Goodman is also disappointed in Brown’s lack of political awareness. It is true that Brown makes no mention of the civil rights movement, or Cuba, or the threat of nuclear annihilation. But while all of these issues may be of paramount concern to radicals of leisure, they are largely peripheral issues in the ghetto. The reality is that the relevant issues in Harlem are the exploitation by “Goldberg,” the inhumanity of the landlords, and police corruption and brutality. These are the issues that confronted Brown and his neighbors, and they are the ones that provide a potential rallying point for effective organization and protest by the urban Negro…

One of the major strengths of the book lies in Brown’s ability to communicate simultaneously on a personal and social level. The trials of the individual and the community are inseparable, but somehow Brown makes us keenly aware of the boundary between the two. He dies a little for each friend who is lost in the ghetto…Goodman seems unconcerned with the toll the ghetto claims. He ignores the desperation and despair that turn those “free” youngsters into junkies, whores and corpses. He forgets that for the few who are not suffocated by the ghetto, hundreds succumb.

Janet Simon

New York City

Paul Goodman replies:

I am told that this letter is one of many making the same complaints. It is odd that people are so confident of the validity of their own education when they turn out so monotonously unable to read English. I guess they are liberals.

Supplied entries
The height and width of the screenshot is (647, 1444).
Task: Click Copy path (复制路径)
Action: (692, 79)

...

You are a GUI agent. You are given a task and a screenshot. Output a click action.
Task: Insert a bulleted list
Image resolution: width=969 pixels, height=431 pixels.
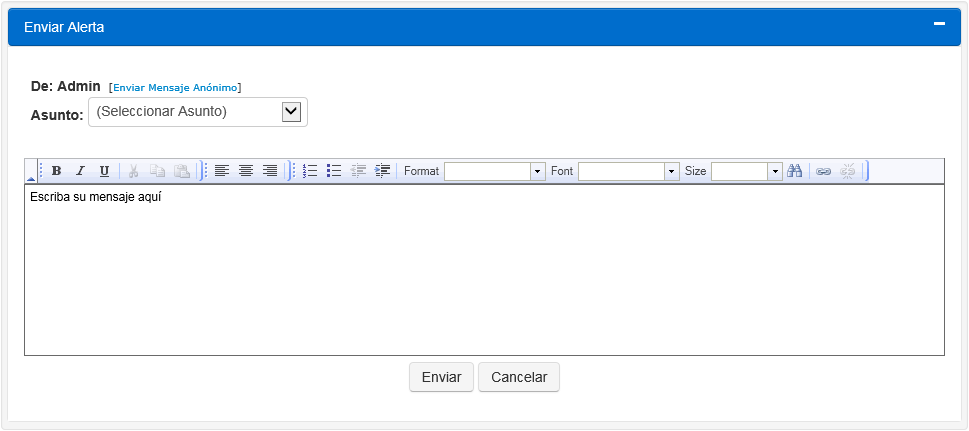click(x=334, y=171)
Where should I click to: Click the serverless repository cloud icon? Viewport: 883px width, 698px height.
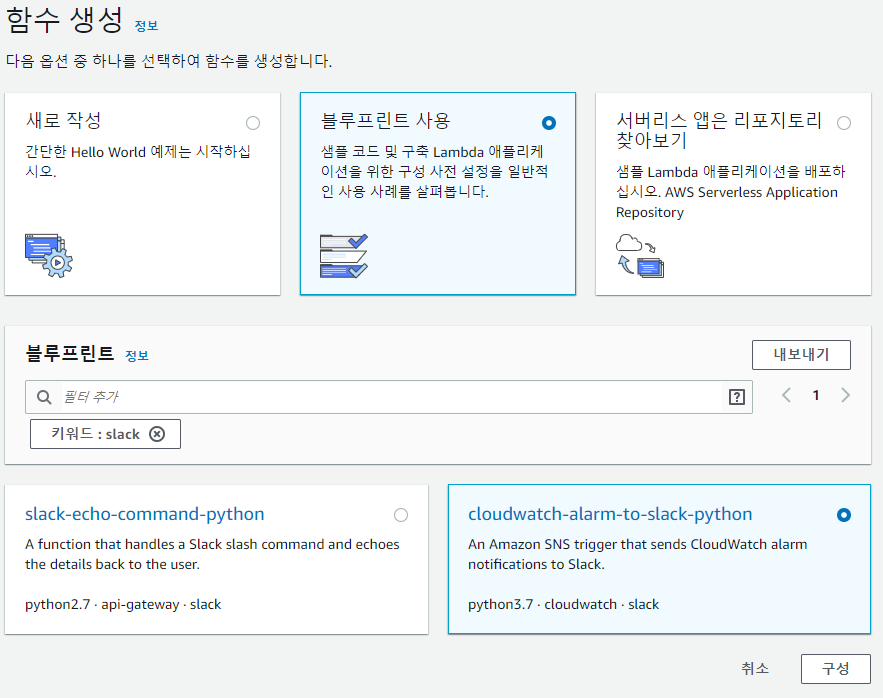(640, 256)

Tasks to carry out
1. Answer these questions from the passage on Brown's book, one line each:
(a) What three matters does the letter say Brown makes no mention of?
(b) Who signed the letter, and what city appears beneath the name?
(c) What has Goodman been told about this letter?
2. Using the passage on Brown's book, explain why the letter does not count Brown's silence on the civil rights movement, Cuba, and nuclear annihilation as a failing.
3. Carry on Paul Goodman's reply in the passage on Brown's book, starting after its final sentence.

Answers for this exercise
1.
(a) The civil rights movement, Cuba, and the threat of nuclear annihilation.
(b) Janet Simon; New York City.
(c) That it is one of many making the same complaints.

2. The letter calls those largely peripheral issues in the ghetto. The relevant issues in Harlem are exploitation by "Goldberg," the inhumanity of the landlords, and police corruption and brutality. These are the issues that confronted Brown and his neighbors, and they offer a potential rallying point for effective organization and protest.

3.
My review was not about “oppression,” because the lively part of Claude Brown’s book was not about oppression. I devoted my space entirely, as he did largely, to discussing a plausible method of growing up, without the usual preconceptions. I was applying the thesis not of Growing Up Absurd but of Compulsory Mis-Education, for the little boy was not so absurd and was somewhat escaping the compulsion. “Ghetto life” came into my analysis when it seemed to me to be itself un-educative, specifically, in this case when the going was so rough and unrelievedly dangerous that the child couldn’t lose his cool, and when the crowding and noise created too much pressure to conformity and consensus. (A third usual slum factor, malnutrition and sensory deprivation, seemed not to have been important in the case of little Claude.)

My bother about the account of school and music was that we were given no objective experience, of theorems or harmony, and I said, “It is possible that Claude felt no excitement about these things, but I doubt it. My guess is that he thinks these things would be too square or uninteresting to tell; and more deeply, that he is embarrassed and even ashamed to lose himself in objective values that are not ‘achievement’ and not under control.” The passage quoted by Miss (Mrs.?) Simon tends to demonstrate this. But I suddenly realize that the perhaps does not know what objective values are, nor the propensity of human beings to be lost in them and find themselves new. This is O.K., though not for students or musicians.

But this difficulty in understanding humanity becomes deadly when she writes. “The reality is that the relevant issues in Harlem are the exploitation etc…they are the ones that provide a potential rallying point for effective organization and protest.” No. To restrict issues in this way is to regard people as children, unable to grasp general (and inescapable) citizenly concerns. Therefore I was disturbed that the adolescent did not muse about social justice, standard of living, imperialism, nuclear war; just as I am appalled when certain Negro leaders, e.g. Roy Wilkins, steer clear of Vietnam. What is the effect of treating people as limited children? The liberal conclusion is to set up the patron-client relationships of the Great Society. The special-pleading Negro conclusion is to throw tantrums, genre of LeRoi Jones.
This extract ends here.